| Instructions to follow |
Copy the lines below exactly, starting at the line that contains "Where should I click to: Add" and stopping after the last line, and include no other lines.

═════ Raw data

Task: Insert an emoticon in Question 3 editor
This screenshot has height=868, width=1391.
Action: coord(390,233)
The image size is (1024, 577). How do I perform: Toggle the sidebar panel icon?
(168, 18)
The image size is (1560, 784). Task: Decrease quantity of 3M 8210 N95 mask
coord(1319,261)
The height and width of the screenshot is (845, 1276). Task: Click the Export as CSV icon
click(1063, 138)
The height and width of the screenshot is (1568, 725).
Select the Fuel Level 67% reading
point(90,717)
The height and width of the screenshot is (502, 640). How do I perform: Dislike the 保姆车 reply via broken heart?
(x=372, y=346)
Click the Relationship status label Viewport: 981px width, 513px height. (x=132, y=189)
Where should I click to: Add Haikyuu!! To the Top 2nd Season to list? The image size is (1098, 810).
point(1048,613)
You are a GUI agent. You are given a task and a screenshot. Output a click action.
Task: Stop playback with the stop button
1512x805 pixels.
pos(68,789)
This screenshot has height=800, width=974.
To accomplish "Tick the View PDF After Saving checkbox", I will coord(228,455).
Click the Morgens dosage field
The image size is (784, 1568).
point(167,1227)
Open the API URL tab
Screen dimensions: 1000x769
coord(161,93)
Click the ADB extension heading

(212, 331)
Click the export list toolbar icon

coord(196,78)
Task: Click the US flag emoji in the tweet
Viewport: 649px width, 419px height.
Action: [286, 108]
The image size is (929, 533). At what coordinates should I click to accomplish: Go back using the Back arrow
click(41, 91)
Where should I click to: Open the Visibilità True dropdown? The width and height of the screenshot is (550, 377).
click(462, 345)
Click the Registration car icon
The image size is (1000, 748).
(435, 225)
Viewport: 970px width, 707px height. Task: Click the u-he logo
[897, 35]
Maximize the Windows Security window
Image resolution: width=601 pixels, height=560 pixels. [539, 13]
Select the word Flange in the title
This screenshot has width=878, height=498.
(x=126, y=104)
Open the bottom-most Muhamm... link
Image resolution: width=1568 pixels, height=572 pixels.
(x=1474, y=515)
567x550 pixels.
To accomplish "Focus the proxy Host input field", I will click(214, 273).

══════════

| Exercise result |
Where should I click to: Add Haikyuu!! To the Top 2nd Season to list? The image size is (1098, 810).
point(1048,613)
You are a GUI agent. You are given a task and a screenshot. Output a click action.
Task: Stop playback with the stop button
1512x805 pixels.
pos(68,789)
This screenshot has height=800, width=974.
To accomplish "Tick the View PDF After Saving checkbox", I will coord(228,455).
Click the Morgens dosage field
The image size is (784, 1568).
point(167,1227)
Open the API URL tab
Screen dimensions: 1000x769
coord(161,93)
Click the ADB extension heading

(212, 331)
Click the export list toolbar icon

coord(196,78)
Task: Click the US flag emoji in the tweet
Viewport: 649px width, 419px height.
Action: [286, 108]
The image size is (929, 533). At what coordinates should I click to accomplish: Go back using the Back arrow
click(41, 91)
Where should I click to: Open the Visibilità True dropdown? The width and height of the screenshot is (550, 377).
click(462, 345)
Click the Registration car icon
The image size is (1000, 748).
(435, 225)
Viewport: 970px width, 707px height. Task: Click the u-he logo
[897, 35]
Maximize the Windows Security window
Image resolution: width=601 pixels, height=560 pixels. [539, 13]
Select the word Flange in the title
This screenshot has width=878, height=498.
(x=126, y=104)
Open the bottom-most Muhamm... link
Image resolution: width=1568 pixels, height=572 pixels.
(x=1474, y=515)
567x550 pixels.
To accomplish "Focus the proxy Host input field", I will click(214, 273).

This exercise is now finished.